____ Dataset entries

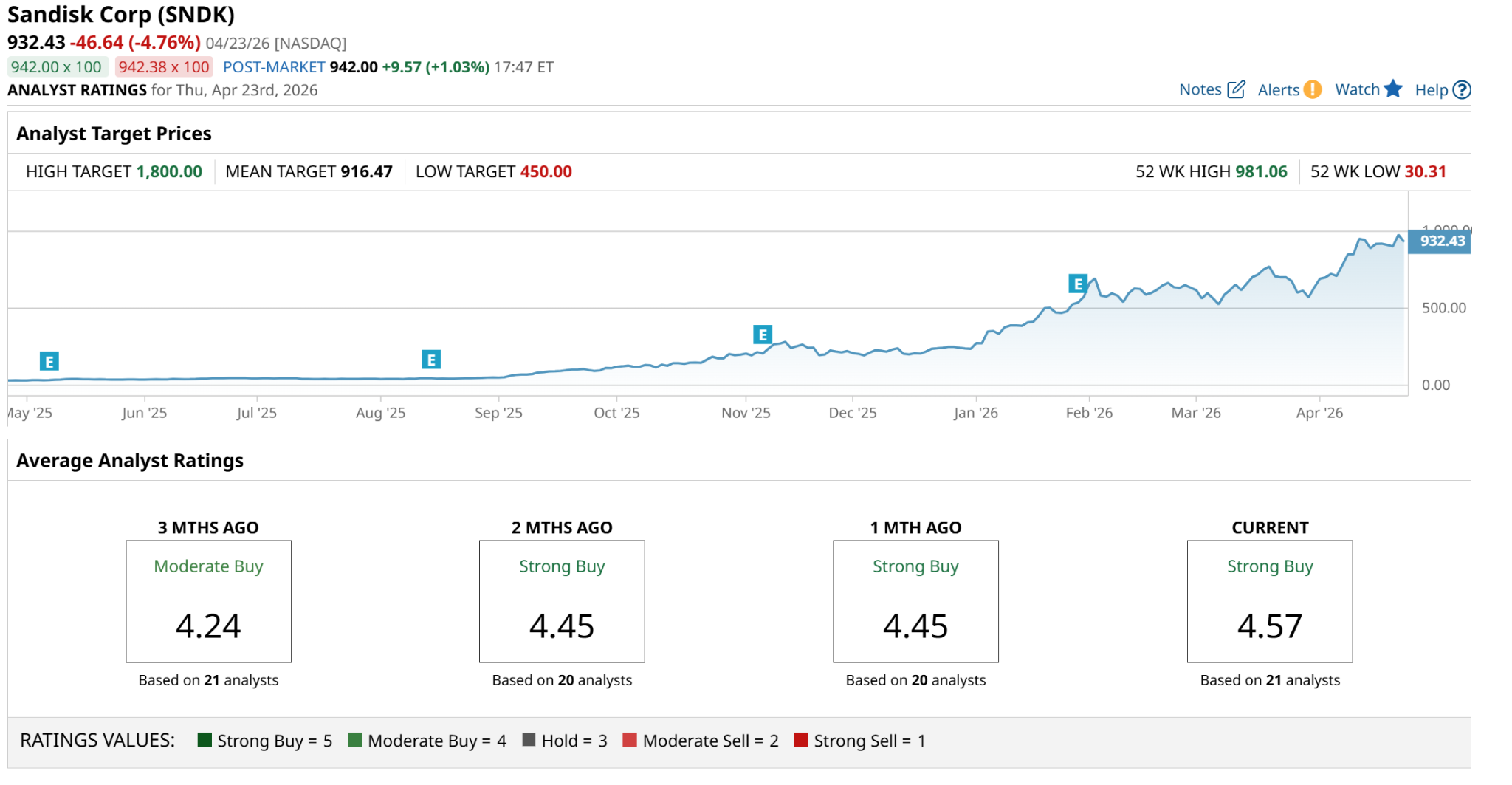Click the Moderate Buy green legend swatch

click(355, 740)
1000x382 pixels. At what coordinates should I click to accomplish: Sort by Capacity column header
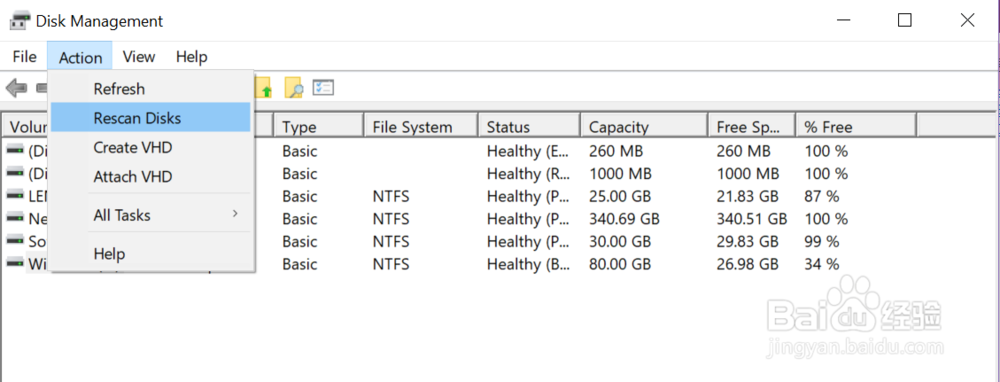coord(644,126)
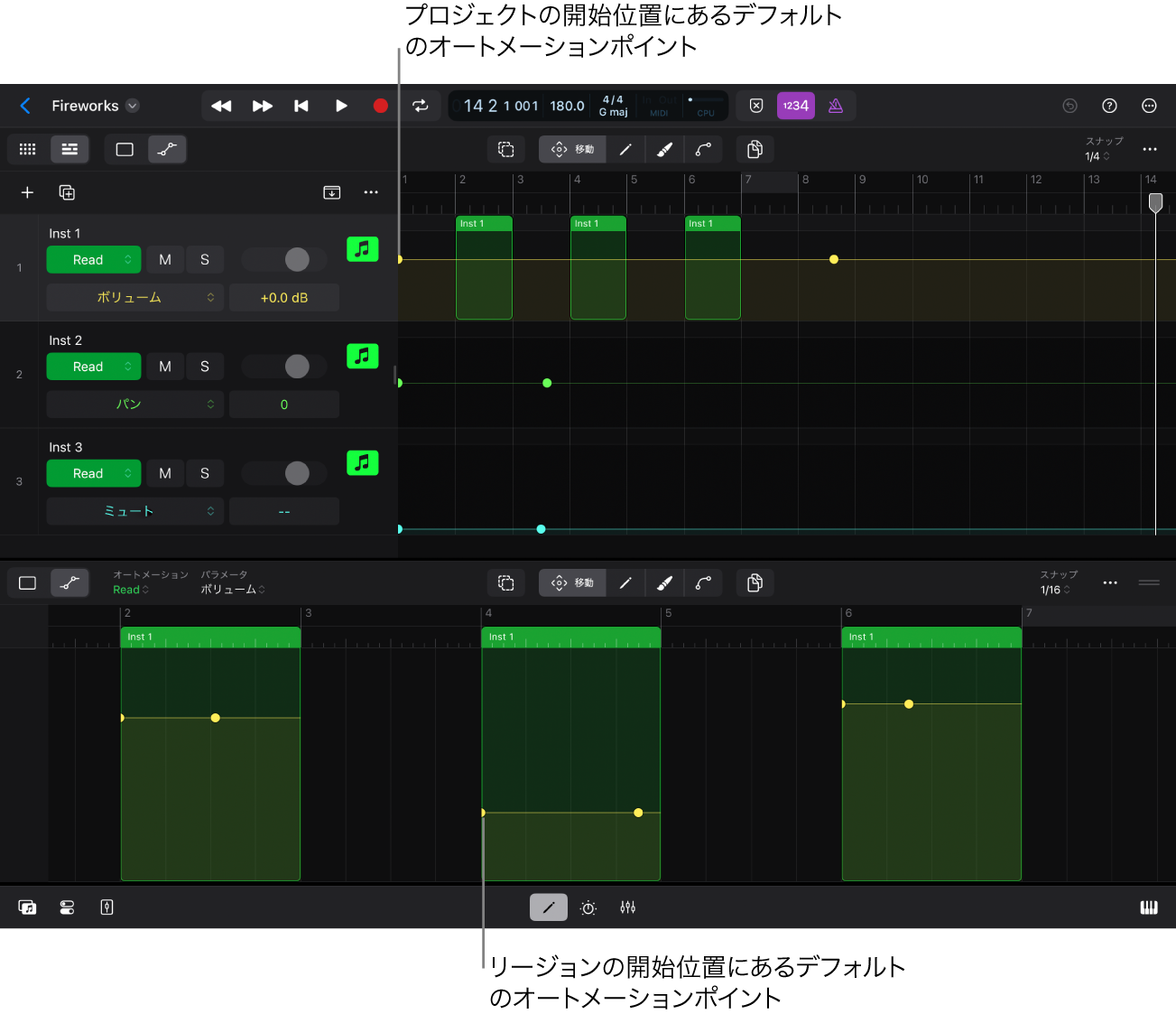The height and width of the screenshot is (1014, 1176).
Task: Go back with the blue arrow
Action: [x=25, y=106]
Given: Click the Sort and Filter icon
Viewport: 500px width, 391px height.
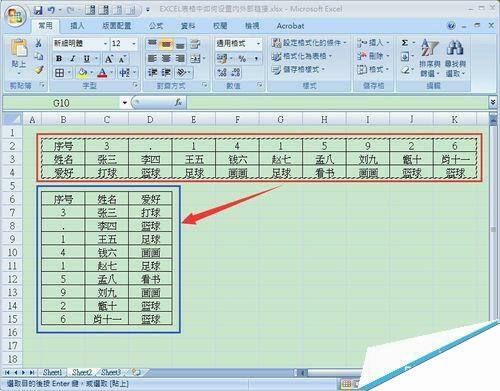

________
____ Dataset entries

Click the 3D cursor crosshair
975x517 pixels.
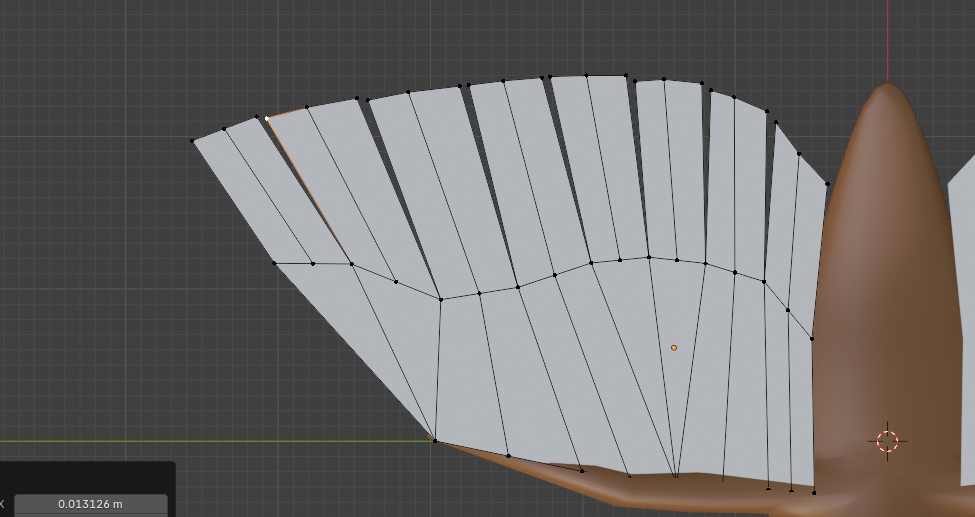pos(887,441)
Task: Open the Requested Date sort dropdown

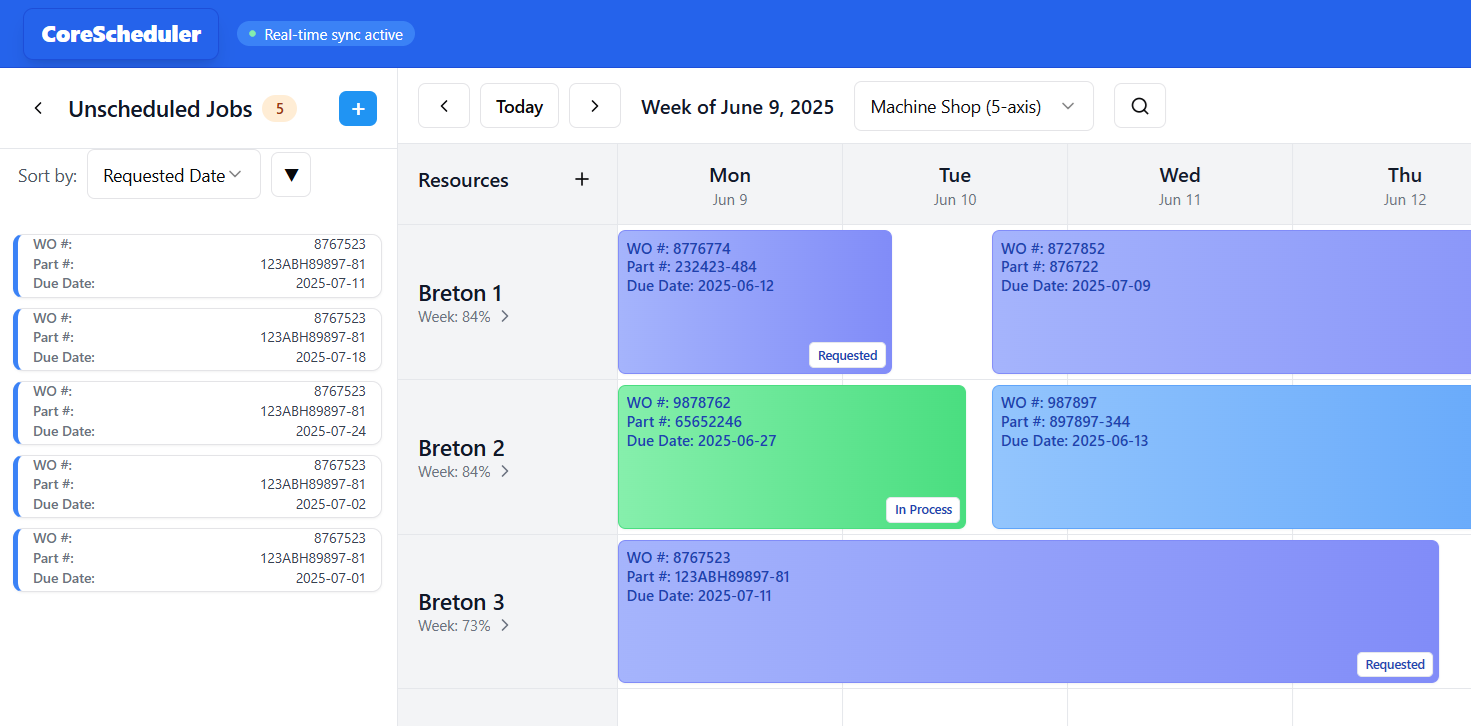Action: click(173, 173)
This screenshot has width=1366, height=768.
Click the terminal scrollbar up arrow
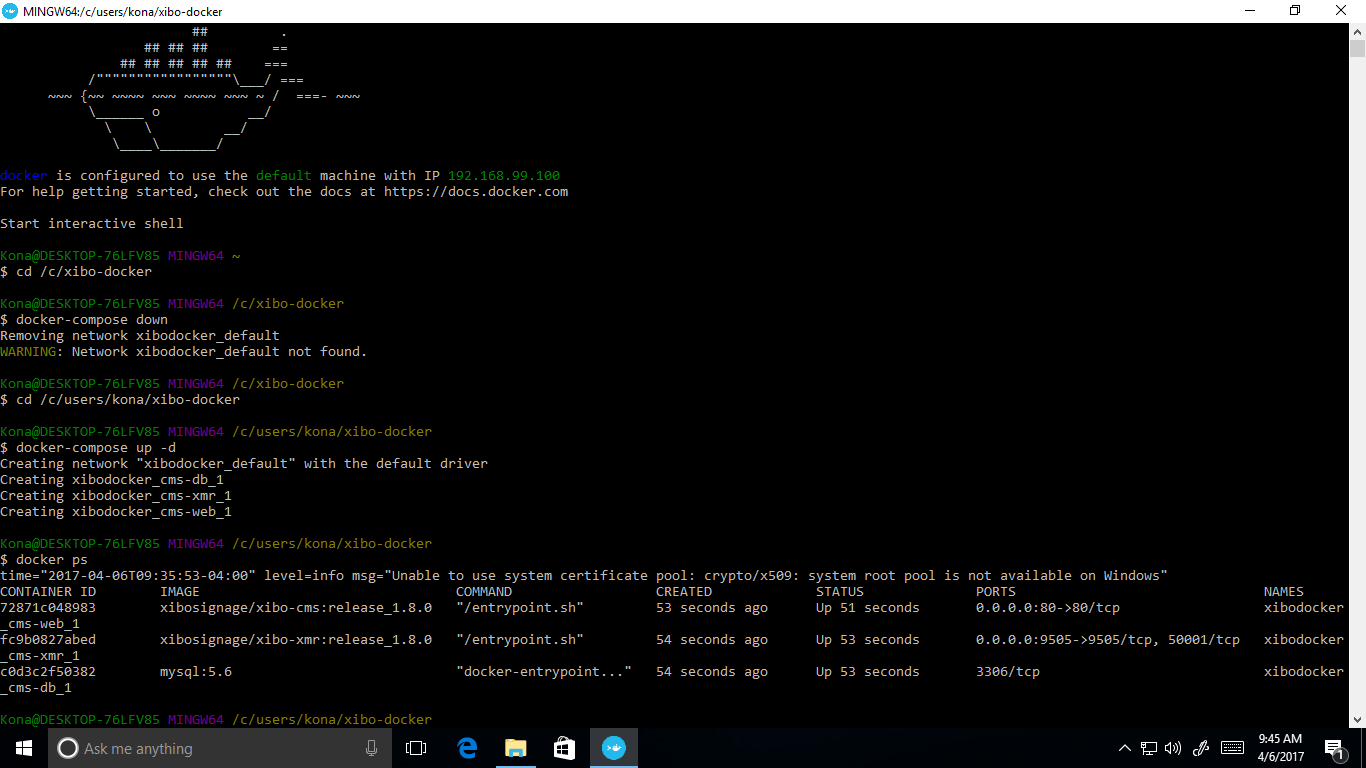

________
____ Dataset entries

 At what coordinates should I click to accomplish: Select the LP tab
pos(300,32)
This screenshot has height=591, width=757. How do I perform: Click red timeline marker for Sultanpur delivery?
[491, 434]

________

Problem details - Extract each line above that contains the string "Task", matching uppercase and lowercase exactly.

Answer to the exercise -
Task: Go back with the blue arrow
Task: Open the Requested Date sort dropdown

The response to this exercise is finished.